> _CONSIGNE_
Selon le texte sur l'enquête de santé, quel poids les femmes ont-elles tendance à déclarer ?

> _TEXTE À LIRE_
__________
L’enquête doit permettre une biosurveillance des expositions (mesures des niveaux d’imprégnation de la population pour définir des valeurs d’exposition et les déterminants des expositions), mais aussi une mesure de la prévalence des maladies chroniques, des facteurs de risque et la part non diagnostiquée de certaines pathologies, ainsi qu’une estimation des apports nutritionnels (aliments et compléments alimentaires) et des expositions via l’alimentation. Associées aux données du système national des données de santé (SNDS), les informations collectées pourraient permettre de montrer « les maladies développées en fonction des expositions, des habitudes alimentaires et des caractéristiques de l’environnement décrites ou mesurées », expliquent SPF et l’Anses.
L’intérêt est de « coupler » les données liées à l’environnement, à l’alimentation et à la santé, mais aussi d’« objectiver » certaines estimations tirées d’enquêtes déclaratives, précise au Quotidien la Dr Semaille. « On sait par exemple que les femmes ont tendance à déclarer un poids inférieur et les hommes une taille supérieure », rappelle-t-elle. Le bénéfice sera aussi de disposer de données sur des enfants et des adultes « apparemment sains, mais qui restent parfois longtemps dans une zone infraclinique », ajoute auprès du Quotidien le Pr Vallet. L’enquête donnera ainsi des informations sur « la sous-estimation de facteurs de risques de certaines pathologies », précise-t-il.
__________
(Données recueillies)
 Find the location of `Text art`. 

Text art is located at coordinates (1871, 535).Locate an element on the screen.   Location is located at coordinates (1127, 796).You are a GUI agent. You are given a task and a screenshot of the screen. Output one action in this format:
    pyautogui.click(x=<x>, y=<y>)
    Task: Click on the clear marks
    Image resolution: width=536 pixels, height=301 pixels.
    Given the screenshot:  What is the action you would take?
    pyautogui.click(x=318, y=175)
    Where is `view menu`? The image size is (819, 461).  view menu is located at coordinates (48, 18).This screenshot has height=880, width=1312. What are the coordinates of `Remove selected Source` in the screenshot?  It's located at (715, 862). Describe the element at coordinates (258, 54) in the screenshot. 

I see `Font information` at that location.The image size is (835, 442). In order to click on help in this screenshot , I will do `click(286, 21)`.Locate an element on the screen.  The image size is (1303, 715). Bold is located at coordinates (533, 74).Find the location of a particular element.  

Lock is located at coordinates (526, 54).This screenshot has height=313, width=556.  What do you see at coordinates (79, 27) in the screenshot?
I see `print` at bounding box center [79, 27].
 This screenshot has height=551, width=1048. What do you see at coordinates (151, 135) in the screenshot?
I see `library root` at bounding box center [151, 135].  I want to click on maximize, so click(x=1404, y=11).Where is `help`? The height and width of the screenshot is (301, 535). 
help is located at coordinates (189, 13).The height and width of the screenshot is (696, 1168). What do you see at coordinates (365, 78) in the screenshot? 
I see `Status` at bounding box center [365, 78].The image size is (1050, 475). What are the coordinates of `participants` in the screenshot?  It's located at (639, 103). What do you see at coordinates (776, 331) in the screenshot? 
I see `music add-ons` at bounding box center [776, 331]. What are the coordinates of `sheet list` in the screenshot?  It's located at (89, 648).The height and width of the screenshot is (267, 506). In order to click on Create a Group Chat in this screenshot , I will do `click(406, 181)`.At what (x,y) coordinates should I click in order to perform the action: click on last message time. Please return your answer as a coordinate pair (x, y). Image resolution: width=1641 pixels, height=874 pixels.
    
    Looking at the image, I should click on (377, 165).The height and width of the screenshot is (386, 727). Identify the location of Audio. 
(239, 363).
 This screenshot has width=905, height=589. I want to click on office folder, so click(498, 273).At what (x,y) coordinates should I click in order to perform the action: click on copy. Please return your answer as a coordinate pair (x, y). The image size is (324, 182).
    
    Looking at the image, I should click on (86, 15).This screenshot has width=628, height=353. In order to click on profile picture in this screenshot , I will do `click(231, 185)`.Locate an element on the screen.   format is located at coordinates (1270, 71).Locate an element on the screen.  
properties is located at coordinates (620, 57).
__________
> _RÉPONSE CI-DESSOUS_
Elles ont tendance à déclarer un poids inférieur.